Task objective: Would you transcribe exactly the lines from the beginning of the records below through the line with "Given: Click the 上市后监管 header", both included, omitting the pictures?

+---+

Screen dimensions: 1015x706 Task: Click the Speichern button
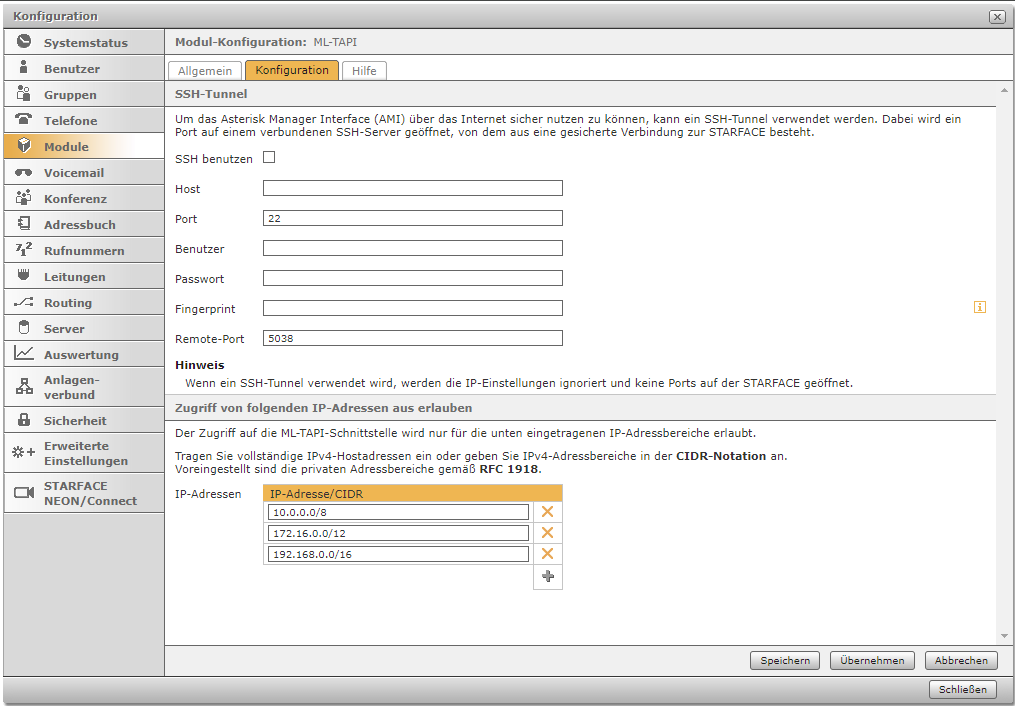785,660
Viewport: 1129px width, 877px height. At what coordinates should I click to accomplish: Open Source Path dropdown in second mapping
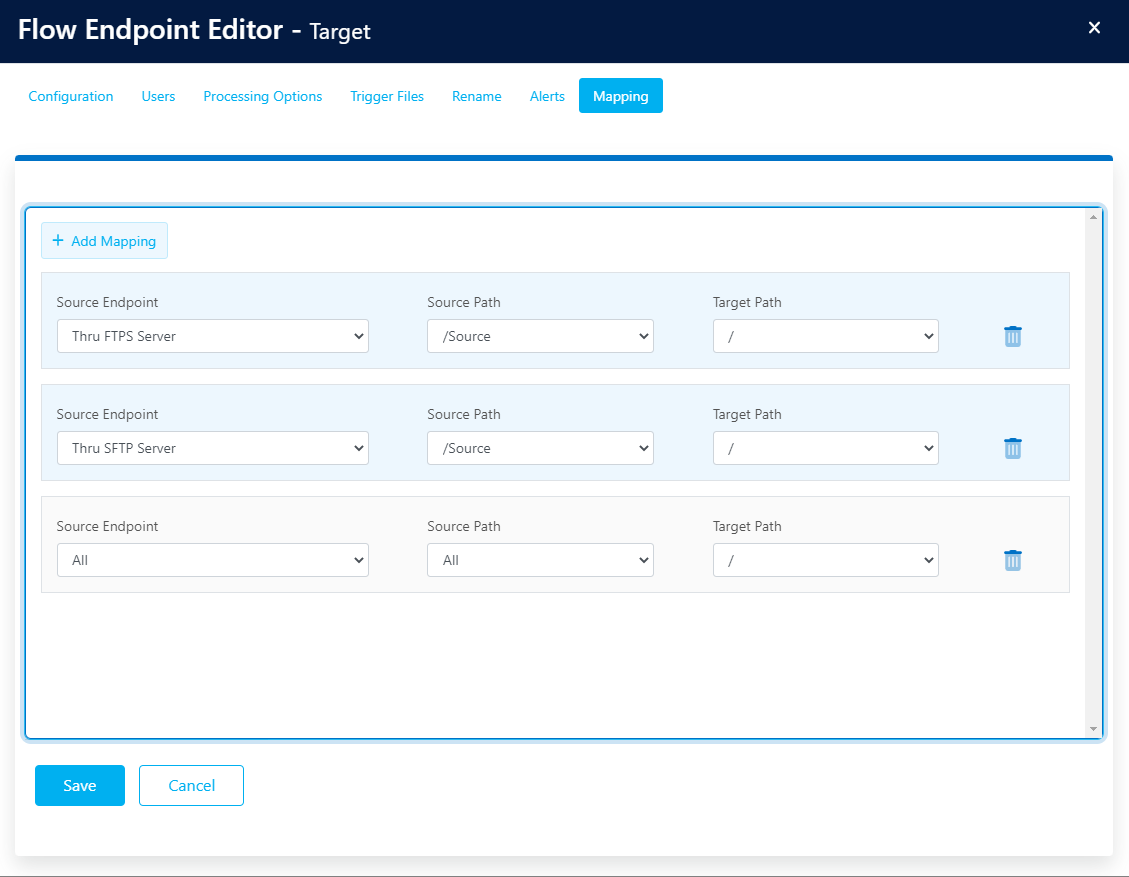click(x=540, y=448)
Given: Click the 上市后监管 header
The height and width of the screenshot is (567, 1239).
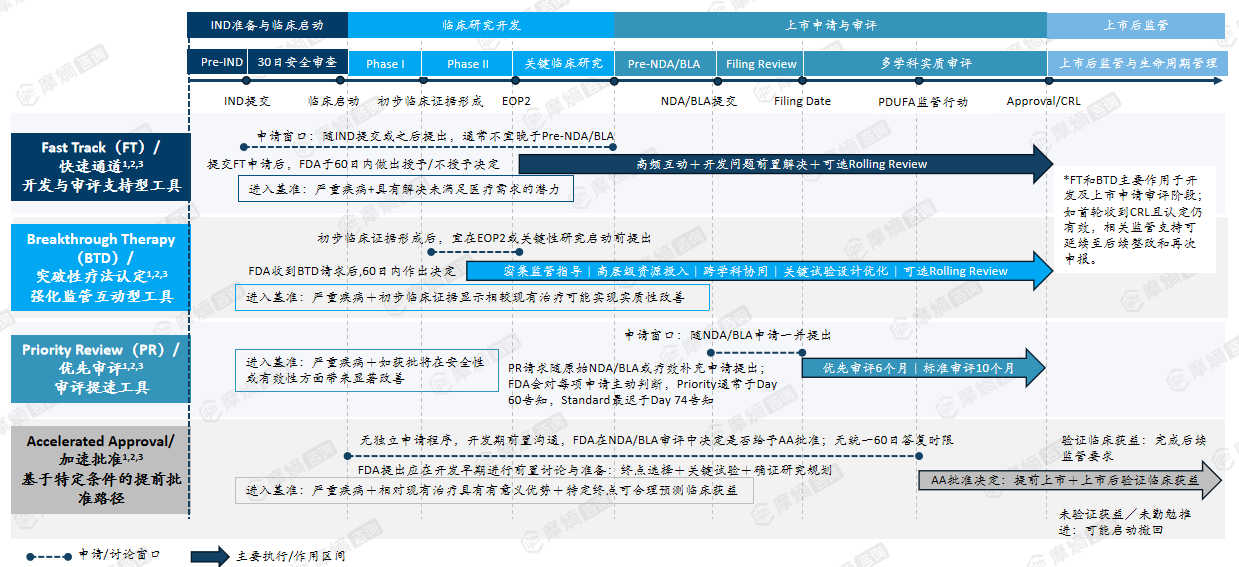Looking at the screenshot, I should 1136,25.
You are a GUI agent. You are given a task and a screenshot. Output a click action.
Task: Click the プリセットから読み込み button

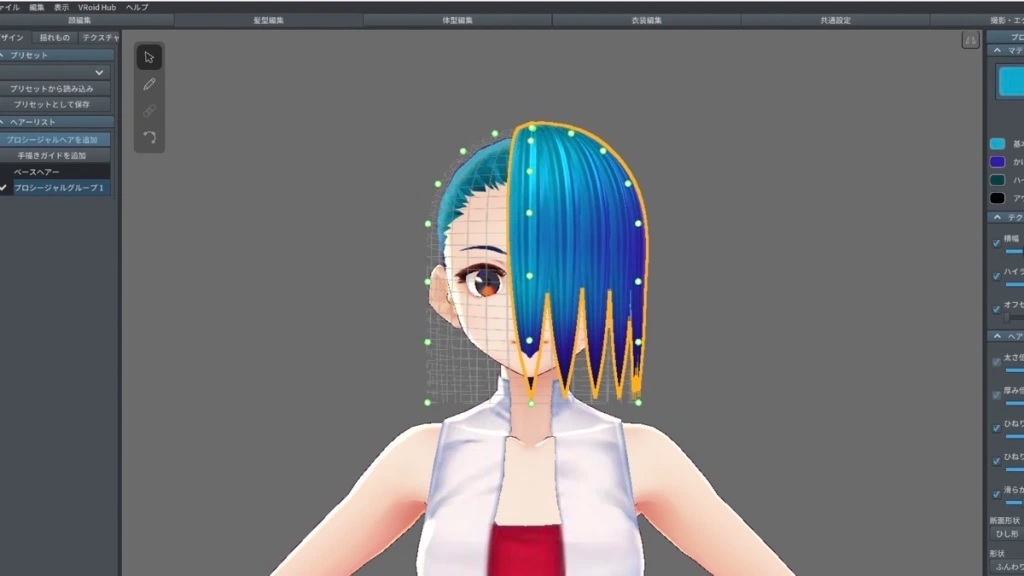tap(56, 89)
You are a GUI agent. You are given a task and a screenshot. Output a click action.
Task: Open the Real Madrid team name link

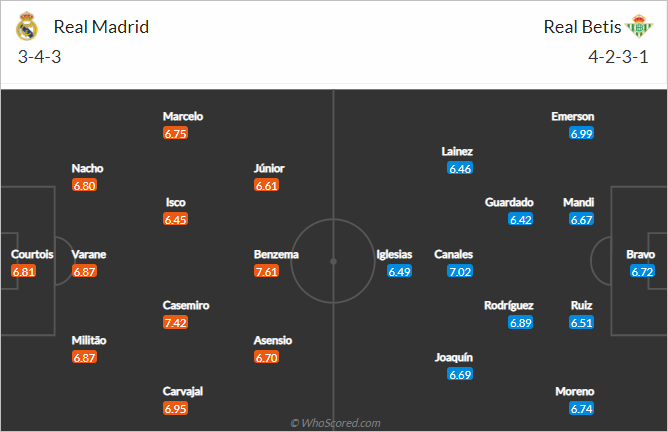point(101,27)
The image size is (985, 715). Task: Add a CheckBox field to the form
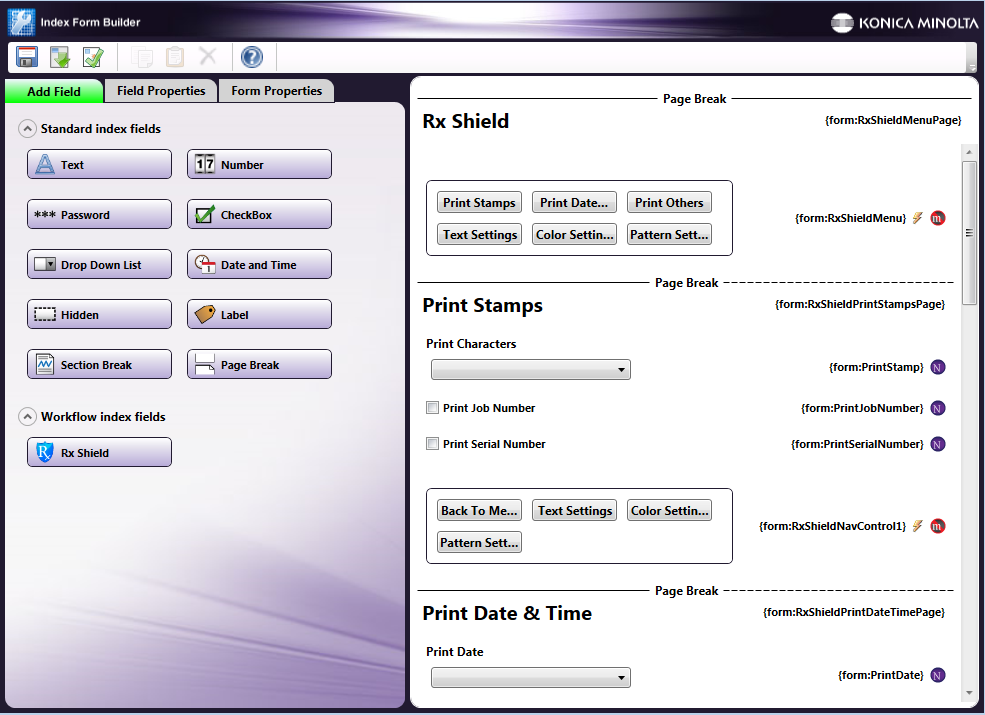[x=259, y=215]
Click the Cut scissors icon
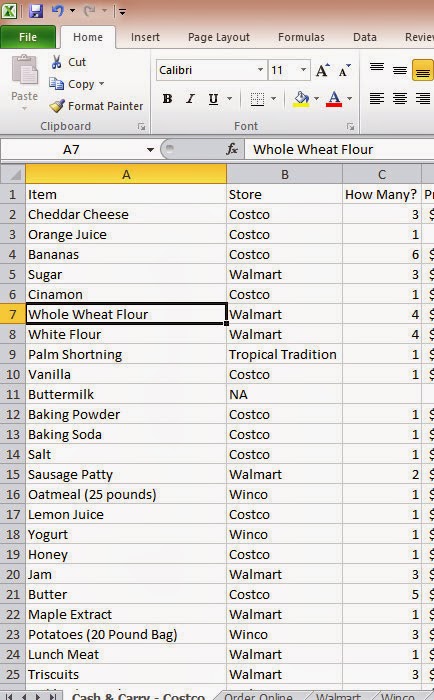The image size is (434, 700). tap(56, 62)

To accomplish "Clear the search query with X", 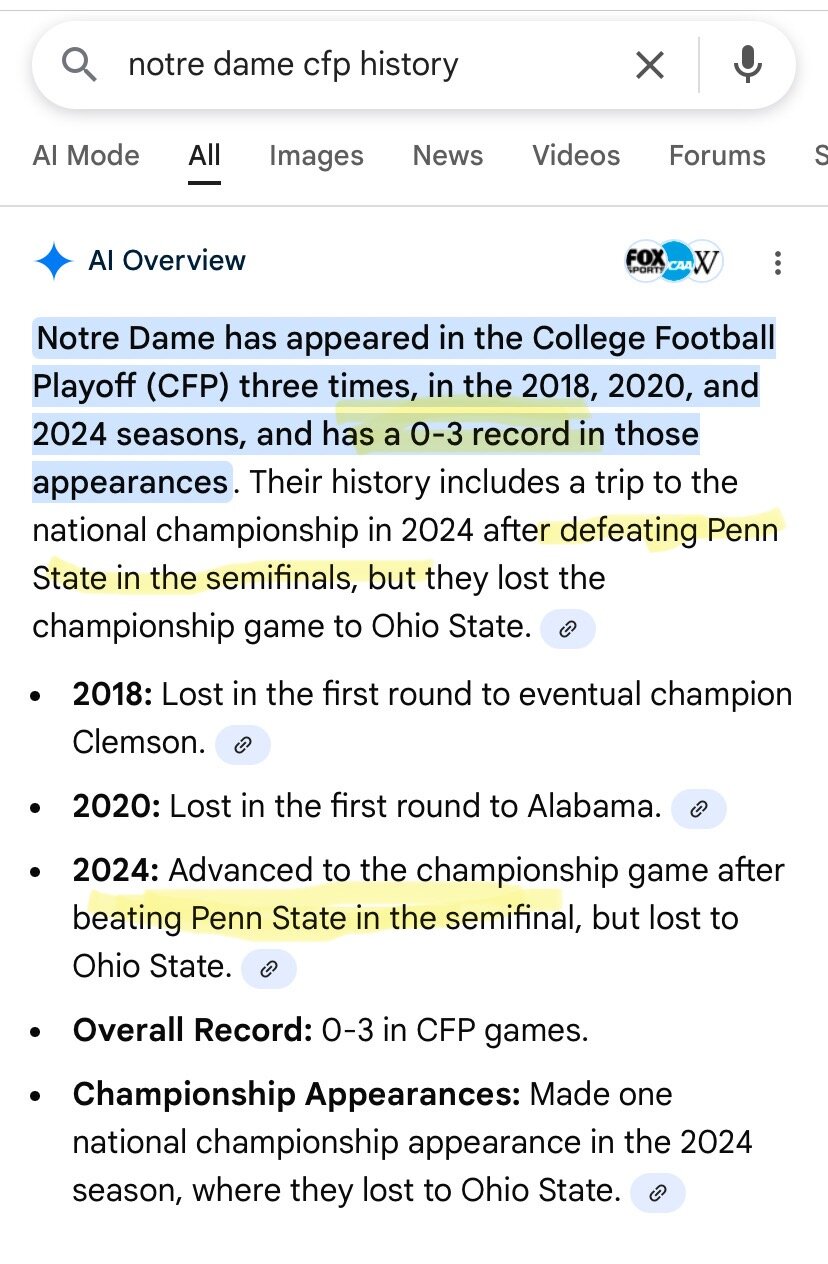I will [650, 66].
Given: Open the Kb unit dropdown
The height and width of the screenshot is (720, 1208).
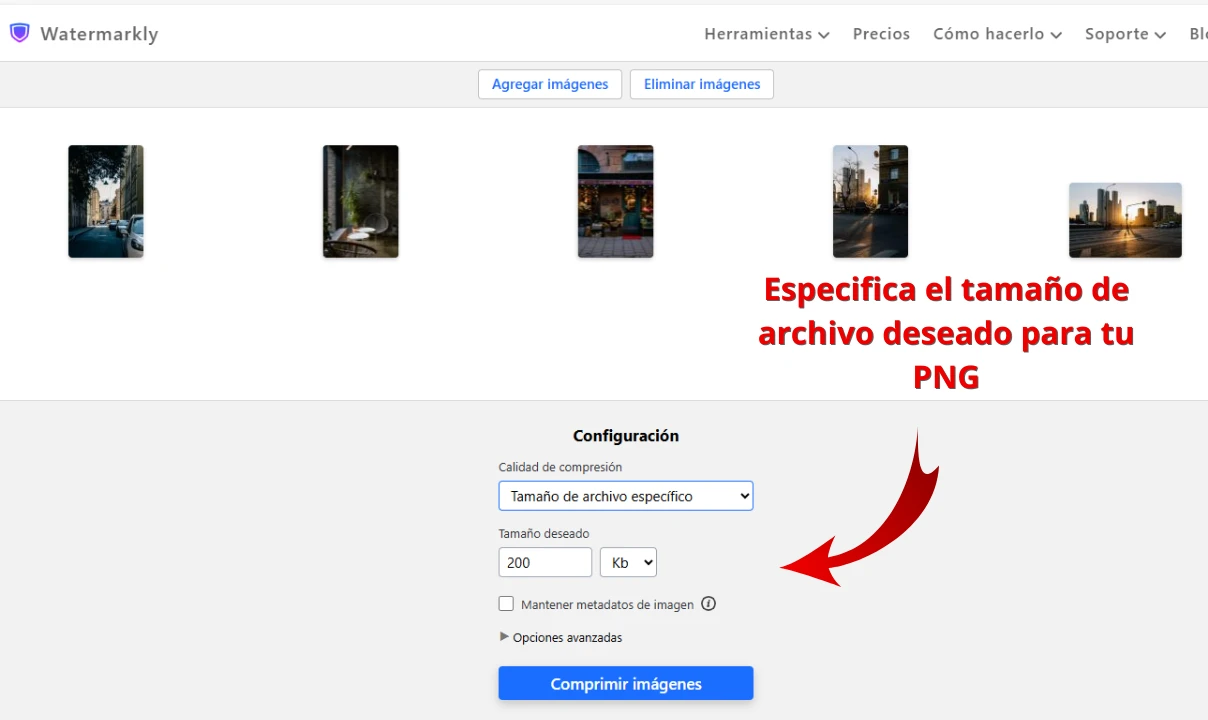Looking at the screenshot, I should pyautogui.click(x=628, y=562).
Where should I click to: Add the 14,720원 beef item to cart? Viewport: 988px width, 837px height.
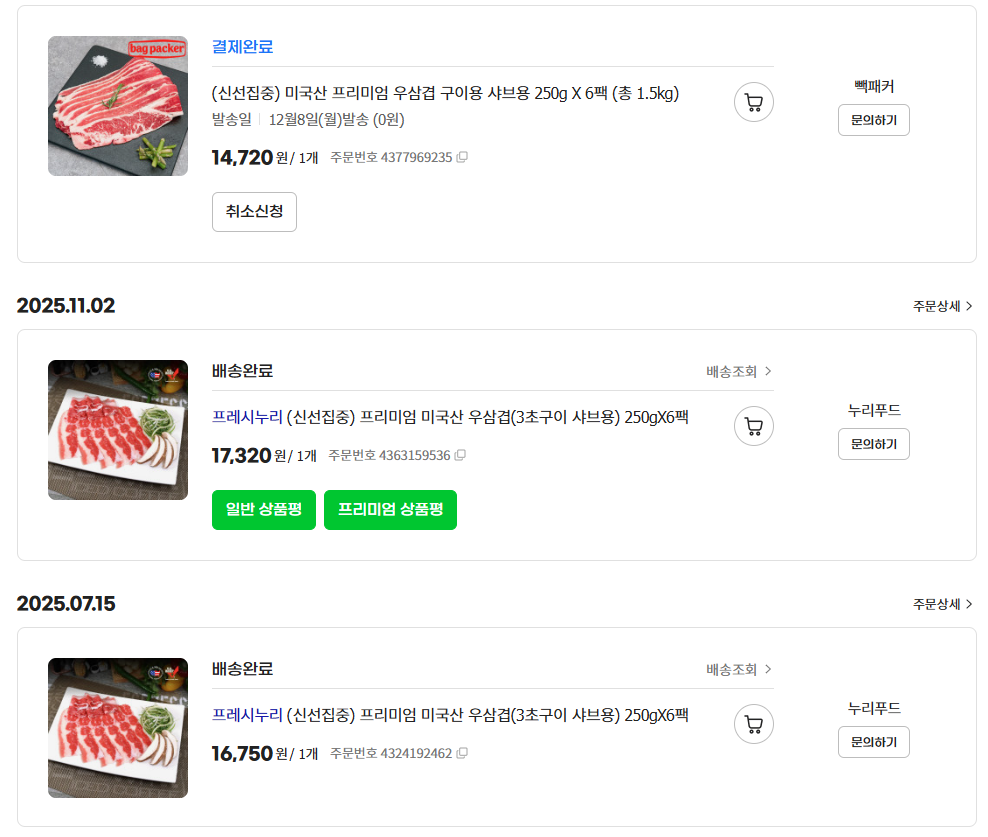[x=754, y=102]
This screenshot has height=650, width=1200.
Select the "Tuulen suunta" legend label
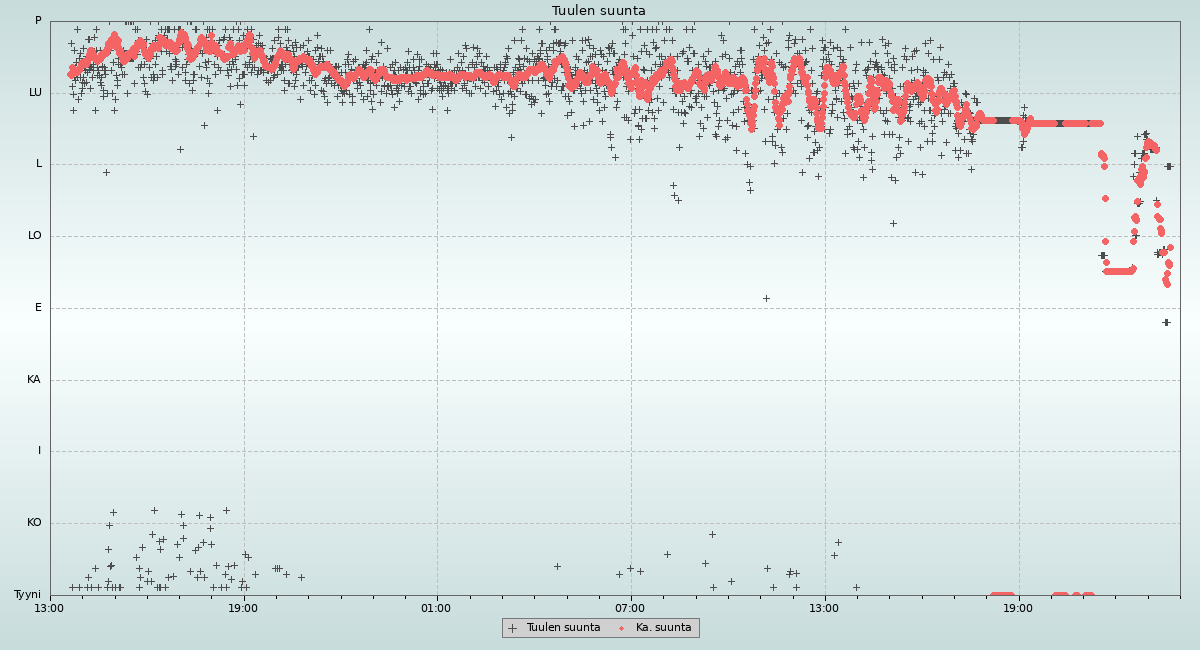563,628
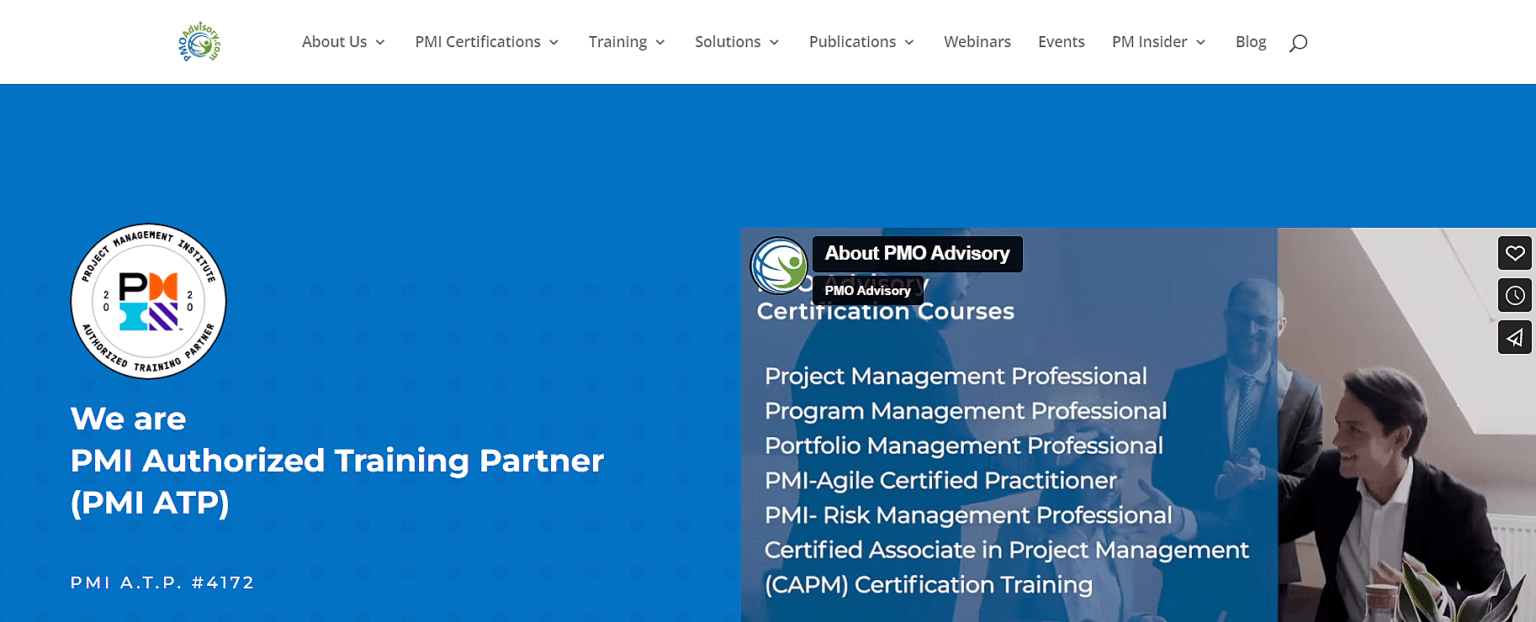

+---+

Answer below:
Screen dimensions: 1015x706 Task: Click the Speichern button
785,660
Viewport: 1129px width, 877px height. At what coordinates should I click to accomplish: Open Source Path dropdown in second mapping
click(x=540, y=448)
Given: Click the 上市后监管 header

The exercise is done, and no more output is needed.